**SOURCE:**
────
4. #3 with automatic failover
  Since #3 supports multiple slaves the number of failover senerios grow 
significantly. you have multiple machines that could be the new master and 
you have the split-brain senerio to watch out for.

  Pro:
   increased availability by decreasing failover time
   potentially easier to setup then with external clustering software
  Con:
   increased complexity
  

Re: Funding Cyrus High Availability

2004-09-19 Thread David Carter
On Sun, 19 Sep 2004, David Lang wrote:
5. Active/Active
designate one of the boxes as primary and identify all items in the 
datastore that absolutly must not be subject to race conditions between 
the two boxes (message UUID for example). In addition to implementing 
the replication needed for #1 modify all functions that need to update 
these critical pieces of data to update them on the master and let the 
master update the other box.
We may be talking at cross purposes (and its entirely likely that I've
got the wrong end of the stick!), but I consider active-active to be
the case where there is no primary: users can make changes to either
system, and if the two systems lose touch with each other they have
to resolve their differences when contact is reestablished.
────
Items stored in a collection:
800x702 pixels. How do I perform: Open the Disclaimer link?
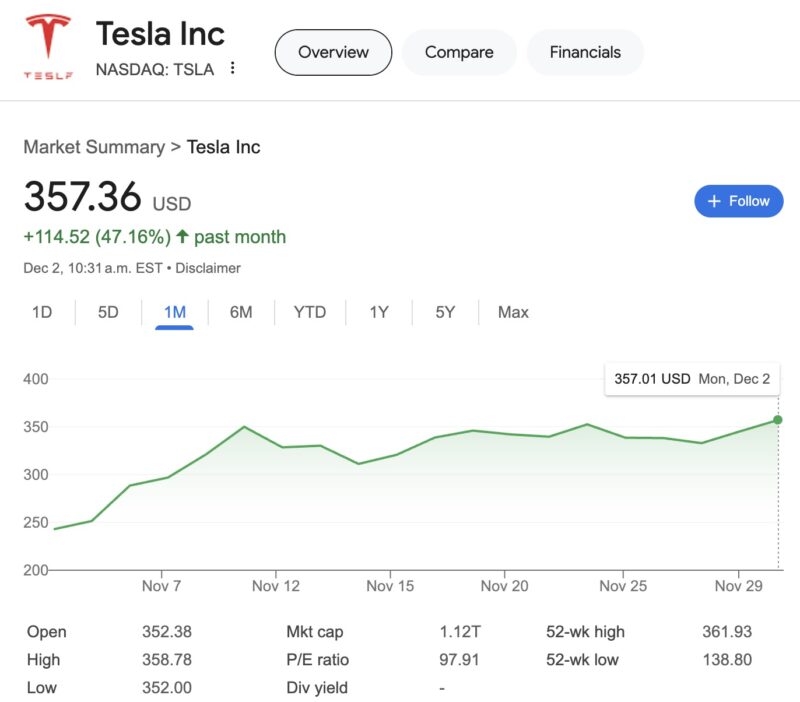(x=208, y=268)
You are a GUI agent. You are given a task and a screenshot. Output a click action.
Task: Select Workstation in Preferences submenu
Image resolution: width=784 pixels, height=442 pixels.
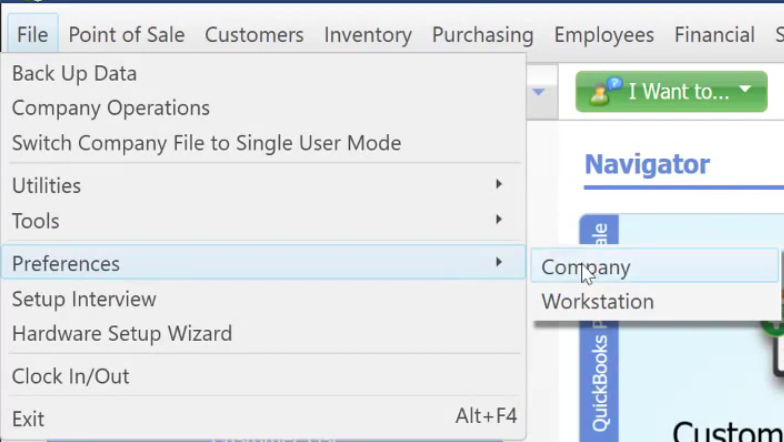pos(654,302)
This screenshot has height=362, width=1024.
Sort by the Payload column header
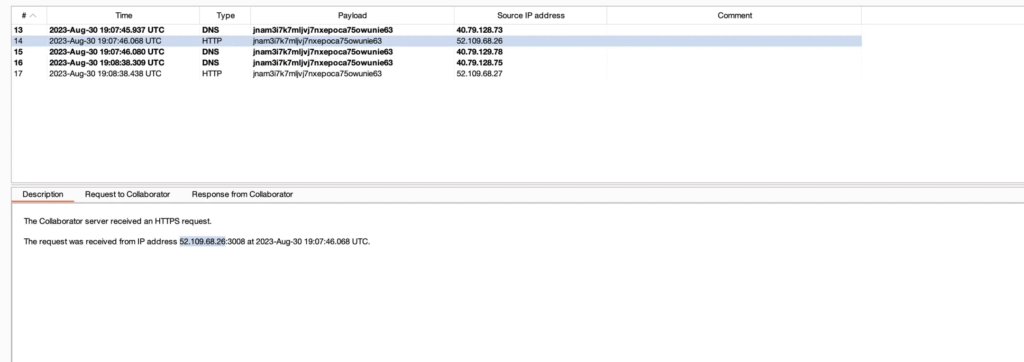352,16
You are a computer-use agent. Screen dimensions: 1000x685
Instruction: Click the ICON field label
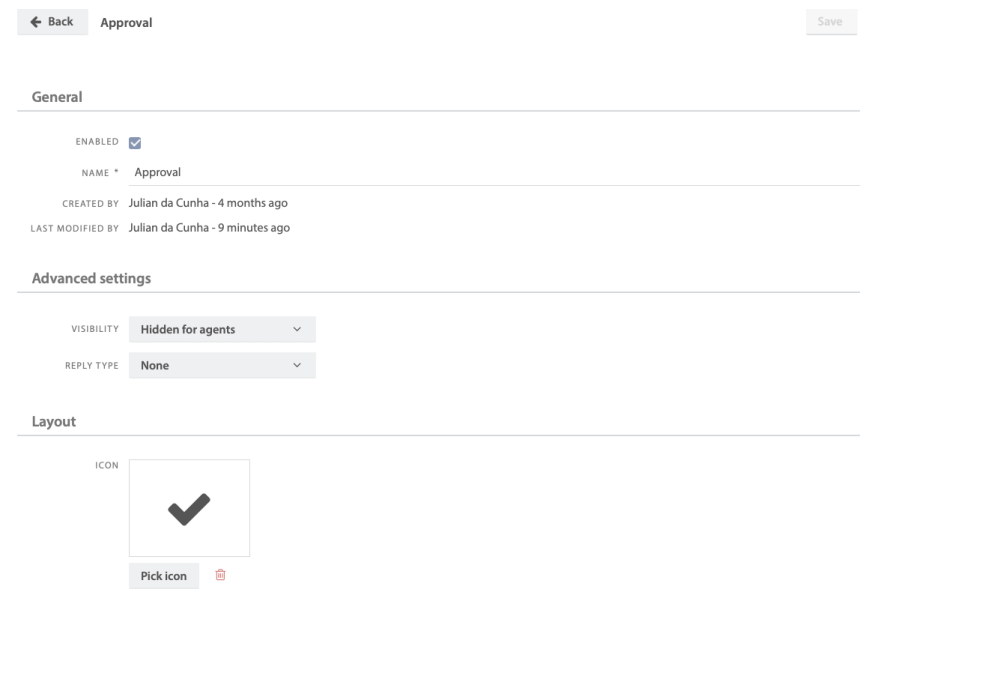click(x=107, y=465)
────
**TASK DIRECTIONS:** Copy the Cyrus high availability discussion again, everything from "Re: Funding Cyrus" down to "the other box.", substituting "database" for "datastore". The data has nothing to do with this.

**RESULT OF THIS TASK:**
Re: Funding Cyrus High Availability

2004-09-19 Thread David Carter
On Sun, 19 Sep 2004, David Lang wrote:
5. Active/Active
designate one of the boxes as primary and identify all items in the 
database that absolutly must not be subject to race conditions between 
the two boxes (message UUID for example). In addition to implementing 
the replication needed for #1 modify all functions that need to update 
these critical pieces of data to update them on the master and let the 
master update the other box.